Der Theorie-Praxis Transfer (Kapitel 4) arbeitet auf Grundlage des diskutierten Bildungsverständnisses etc. insbesondere die Bedeutung von Naturerfahrungen heraus und zeigt anhand von beispielhaften Methoden, Möglichkeiten auf BNE inklusiv in frühkindlichen Bildungsprozessen zu verankern und insbesondere Kinder mit Komplexer Behinderung an dieser Stelle mitzudenken.

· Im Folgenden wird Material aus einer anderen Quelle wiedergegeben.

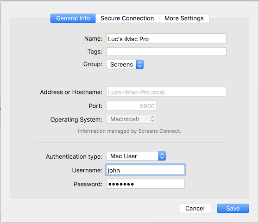Focus the Username field containing john
Screen dimensions: 259x223
coord(145,170)
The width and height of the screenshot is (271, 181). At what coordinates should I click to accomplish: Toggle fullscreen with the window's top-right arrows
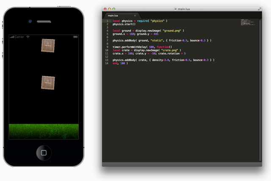pyautogui.click(x=260, y=8)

Zentrale Ergebnisse der Arbeit sind, dass die Anerkennung von Bildung für nachhaltige Entwicklung für alle Kinder nicht nur möglich, sondern vor allen Dingen nötig ist. Darüber hinaus wird ein Vorschlag erarbeitet, wie BNE mehr im Fokus des Erfahrungslernens und weniger als Kompetenzorientierung gedacht werden kann. Für den benannten Perspektivwechsel von der Kompetenzorientierung weg, hin zum Erfahrungslernen, aber auch allgemein für inklusive frühkindliche Bildungsprozesse wird in der Arbeit an unterschiedlichsten Punkten immer wieder die Bedeutung pädagogischer Fachkräfte herausgestellt. Diese tragen eine anspruchsvolle Aufgabe und große Verantwortung für inklusive und nachhaltige Bildungsprozesse.(2)

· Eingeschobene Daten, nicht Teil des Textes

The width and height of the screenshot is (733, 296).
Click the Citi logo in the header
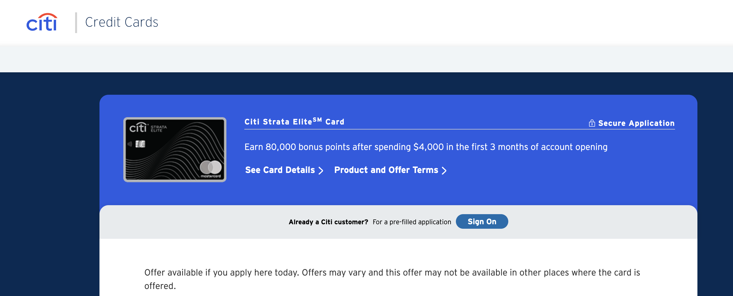click(x=42, y=22)
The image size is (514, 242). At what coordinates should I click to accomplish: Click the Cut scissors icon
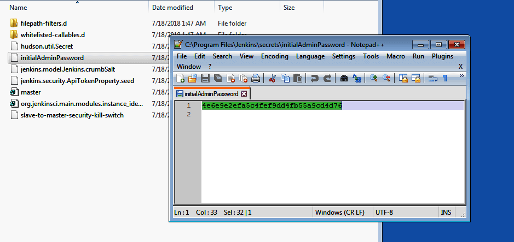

Dabei ist die Reflexionsfähigkeit ein zentrales Instrument zur Sicherung der Professionalisierung der Fachkräfte und damit auch zur Begleitung und Unterstützung der Bildungsprozesse bei den Kindern. Entgegen gesellschaftlicher Strukturen und Weiterentwicklungen (z.B. die Ausbildung subjektiver Bewältigungsstrategien für gesellschaftliche Probleme), ruft diese Arbeit dazu auf, die Vermittlung und das aktive Ausüben von Werten wie Solidarität, Gerechtigkeit und Empathie mit Kindern zu fokussieren. In dieser Hinsicht sollten Bildungsprogrammatiken erneut überdacht werden, so auch das Konzept der Gestaltungskompetenz (de Haan et al. 2008). Nicht nur im Bereich der BNE, als ferner im ganzen frühkindlichen Bildungsbereich wirft die vorherrschende Kompetenzorientierung viele Fragezeichen auf. Insbesondere auch in Bezug auf staatlich geforderte inklusive Veränderungen.(3) Insbesondere die frühkindliche Bildung hat die Möglichkeit Impulse des Umdenkens anzuregen, die ein Begreifen der Natur als Mitwelt ermöglicht und so zu einem Leben in einer zukunftsfähigen Gesellschaft beiträgt. Besonders die natürliche Mitwelt trägt ein hohes inklusives Bildungspotenzial mit sich.
1 Der Terminus Komplexe Behinderung entsteht auf der Grundlage eines verstehenden anthropologisch-phänomenologischen Zuganges zum Forschungsfeld. Es geht demnach also „nicht darum, zu verstehen was Behinderung ist, sondern um das, was Behinderung ausmacht, d.h. es geht um die Erfassung des ‚Wesens‘ von Behinderung“ (Fornefeld 2008, S. 66). Bei bisherigen Definitionen handelt es sich um Eigenschaftsbeschreibungen, die systembedingte Kontextfaktoren außer Acht lassen. In ihrer Heterogenität bildet der Personenkreis eine Einheit, die von denselben Ausschlusskriterien und Exklusionsmechanismen betroffen ist. Zu den Ausgeschlossenen gehören Menschen mit geistiger Behinderung und - herausforderndem Verhalten, psychischen Störungen, schwerer Behinderung, Multimorbidität, ohne Verbalsprache, Migrationshintergrund, Suchtverhalten, Autismus etc. Bei dieser ausschnittsweisen Auflistung lässt sich erahnen wie unterschiedlich die Bedürfnisse dieser Menschen sind. Gemeinsam ist ihnen jedoch der Stand am Rande der Gesellschaft, vergleichbare Gefährdungen der Lebensqualität und der Anspruch auf Unterstützung (vgl. ebd., S. 57f.)
2 Der Zusammenhang von inklusiven und nachhaltigen Bildungsprozessen wird insbesondere als gegenseitiges wie charakterisiert (siehe 2.4 und 2.5).
3 Hier fällt unter anderem das SDG 4 rein, aber auch gesetzliche Verankerungen, wie z.B. in der UN-Behindertenrechtskonvention.